- **PROBLEM REQUIREMENTS**: Convert the items from the line containing "This screenshot has width=853, height=358." through the end of the items into a Markdown table with the columns Row and Item line. Number each line in order and leave out blank lines.

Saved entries
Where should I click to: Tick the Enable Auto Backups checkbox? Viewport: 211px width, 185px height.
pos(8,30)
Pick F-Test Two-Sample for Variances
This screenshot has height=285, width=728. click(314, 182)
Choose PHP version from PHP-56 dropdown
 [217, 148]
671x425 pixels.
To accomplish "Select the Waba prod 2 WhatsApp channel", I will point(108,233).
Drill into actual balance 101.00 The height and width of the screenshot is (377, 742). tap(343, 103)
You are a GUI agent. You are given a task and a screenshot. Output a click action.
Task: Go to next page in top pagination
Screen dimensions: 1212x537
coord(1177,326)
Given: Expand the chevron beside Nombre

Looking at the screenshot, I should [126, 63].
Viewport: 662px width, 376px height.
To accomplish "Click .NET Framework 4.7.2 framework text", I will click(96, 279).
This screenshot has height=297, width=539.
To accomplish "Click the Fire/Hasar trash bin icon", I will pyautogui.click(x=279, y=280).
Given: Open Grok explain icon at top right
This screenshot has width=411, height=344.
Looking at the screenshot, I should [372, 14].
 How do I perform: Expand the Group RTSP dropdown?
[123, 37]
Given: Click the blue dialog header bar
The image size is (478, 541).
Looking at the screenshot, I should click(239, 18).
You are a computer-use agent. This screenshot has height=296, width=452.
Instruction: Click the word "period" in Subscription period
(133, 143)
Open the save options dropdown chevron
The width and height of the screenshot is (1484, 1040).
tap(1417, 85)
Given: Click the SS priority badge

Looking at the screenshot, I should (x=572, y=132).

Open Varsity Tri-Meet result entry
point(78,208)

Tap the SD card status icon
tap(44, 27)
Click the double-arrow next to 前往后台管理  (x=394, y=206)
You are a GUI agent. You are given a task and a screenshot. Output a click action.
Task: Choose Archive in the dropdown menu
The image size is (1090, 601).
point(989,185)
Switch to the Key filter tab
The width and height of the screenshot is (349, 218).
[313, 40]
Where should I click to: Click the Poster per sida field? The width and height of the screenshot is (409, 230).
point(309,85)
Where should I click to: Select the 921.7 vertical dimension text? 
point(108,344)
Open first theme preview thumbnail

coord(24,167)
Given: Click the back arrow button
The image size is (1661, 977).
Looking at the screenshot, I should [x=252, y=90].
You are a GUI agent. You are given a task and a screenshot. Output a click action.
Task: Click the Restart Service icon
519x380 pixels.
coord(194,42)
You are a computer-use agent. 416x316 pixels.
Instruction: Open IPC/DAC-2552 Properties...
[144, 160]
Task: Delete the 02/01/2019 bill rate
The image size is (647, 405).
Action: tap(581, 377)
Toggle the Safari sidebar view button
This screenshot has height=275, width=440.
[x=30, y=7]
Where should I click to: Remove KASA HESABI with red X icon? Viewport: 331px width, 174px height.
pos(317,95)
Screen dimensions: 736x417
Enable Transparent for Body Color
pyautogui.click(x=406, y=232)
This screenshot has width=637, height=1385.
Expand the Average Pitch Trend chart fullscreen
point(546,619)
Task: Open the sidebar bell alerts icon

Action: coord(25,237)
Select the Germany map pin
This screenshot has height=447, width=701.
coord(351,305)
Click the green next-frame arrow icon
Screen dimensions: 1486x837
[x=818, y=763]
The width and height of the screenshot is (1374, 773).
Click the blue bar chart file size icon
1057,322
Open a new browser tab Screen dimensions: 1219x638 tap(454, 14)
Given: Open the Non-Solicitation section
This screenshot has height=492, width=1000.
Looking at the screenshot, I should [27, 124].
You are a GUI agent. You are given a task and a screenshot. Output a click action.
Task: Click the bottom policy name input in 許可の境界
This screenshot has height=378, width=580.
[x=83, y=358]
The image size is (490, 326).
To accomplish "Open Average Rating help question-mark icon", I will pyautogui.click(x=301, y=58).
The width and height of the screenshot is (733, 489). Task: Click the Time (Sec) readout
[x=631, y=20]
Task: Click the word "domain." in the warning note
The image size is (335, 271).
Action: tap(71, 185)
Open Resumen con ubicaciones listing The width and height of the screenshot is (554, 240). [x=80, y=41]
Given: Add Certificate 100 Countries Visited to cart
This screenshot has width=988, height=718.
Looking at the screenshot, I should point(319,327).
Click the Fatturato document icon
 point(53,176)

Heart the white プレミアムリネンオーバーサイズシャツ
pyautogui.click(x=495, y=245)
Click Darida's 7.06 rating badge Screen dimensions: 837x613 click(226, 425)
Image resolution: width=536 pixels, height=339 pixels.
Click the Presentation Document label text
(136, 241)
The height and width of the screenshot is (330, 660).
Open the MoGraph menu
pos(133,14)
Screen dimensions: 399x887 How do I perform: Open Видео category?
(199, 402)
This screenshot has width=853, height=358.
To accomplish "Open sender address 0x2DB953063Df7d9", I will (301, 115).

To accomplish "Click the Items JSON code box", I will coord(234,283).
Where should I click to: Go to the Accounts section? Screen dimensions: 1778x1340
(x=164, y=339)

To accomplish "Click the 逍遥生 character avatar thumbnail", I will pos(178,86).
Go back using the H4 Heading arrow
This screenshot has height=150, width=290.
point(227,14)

- **ANSWER TO THIS TASK**:
| Row | Item line |
|---|---|
| 1 | This screenshot has width=853, height=358. |
| 2 | To accomplish "Open sender address 0x2DB953063Df7d9", I will (301, 115). |
| 3 | To accomplish "Click the Items JSON code box", I will coord(234,283). |
| 4 | Where should I click to: Go to the Accounts section? Screen dimensions: 1778x1340 |
| 5 | (x=164, y=339) |
| 6 | To accomplish "Click the 逍遥生 character avatar thumbnail", I will pos(178,86). |
| 7 | Go back using the H4 Heading arrow |
| 8 | This screenshot has height=150, width=290. |
| 9 | point(227,14) |